**Given task 1**
Edit the camera want-list thread from "I had a conversation" to "top 5 was...", replacing "conversation" with "discussion", and give that passage.
**Given task 2**
Retype the entries from the line with "Viewport: 1903px width, 915px height." to the line with "Action: (784, 647)", including both of those lines, character for character.

**Page extract**

# What's in your Top 5 camera Want list?



## Heidi Rosser (Oct 22, 2020)

I had a conversation with someone on this the other day. 
As avid collector's we all have our Top 5 cameras we'd really like to have in our collection.
Being what is considered a young collector (only been collecting for under 5 years). I still have a lot to learn and discover.

My top 5 was...
1. Leica 3g 
2. Contax Type 1 has to be black 
3. Alpa Camera 
4. Canon Rangefinder
5. Nikon S3 or S2

I have achieved 4 of these so now so  I'm looking for items for my new top 5.

So far I have...

1. Nikon S3 or S2 as still missing from the first 5.
2. Robot Camera
3. Leica M2 or M3
4. ?
5. ?

What's in your Top 5?


----------



## star camera company (Oct 23, 2020)

**Entries**
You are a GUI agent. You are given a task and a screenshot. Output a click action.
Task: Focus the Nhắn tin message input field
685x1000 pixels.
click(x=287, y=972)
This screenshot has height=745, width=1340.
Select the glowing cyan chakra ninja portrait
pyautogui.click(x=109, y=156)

==

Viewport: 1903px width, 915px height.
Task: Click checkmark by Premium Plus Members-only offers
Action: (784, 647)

**Task solution 1**
I had a discussion with someone on this the other day. 
As avid collector's we all have our Top 5 cameras we'd really like to have in our collection.
Being what is considered a young collector (only been collecting for under 5 years). I still have a lot to learn and discover.

My top 5 was...

**Task solution 2**
Viewport: 1903px width, 915px height.
Task: Click checkmark by Premium Plus Members-only offers
Action: (784, 647)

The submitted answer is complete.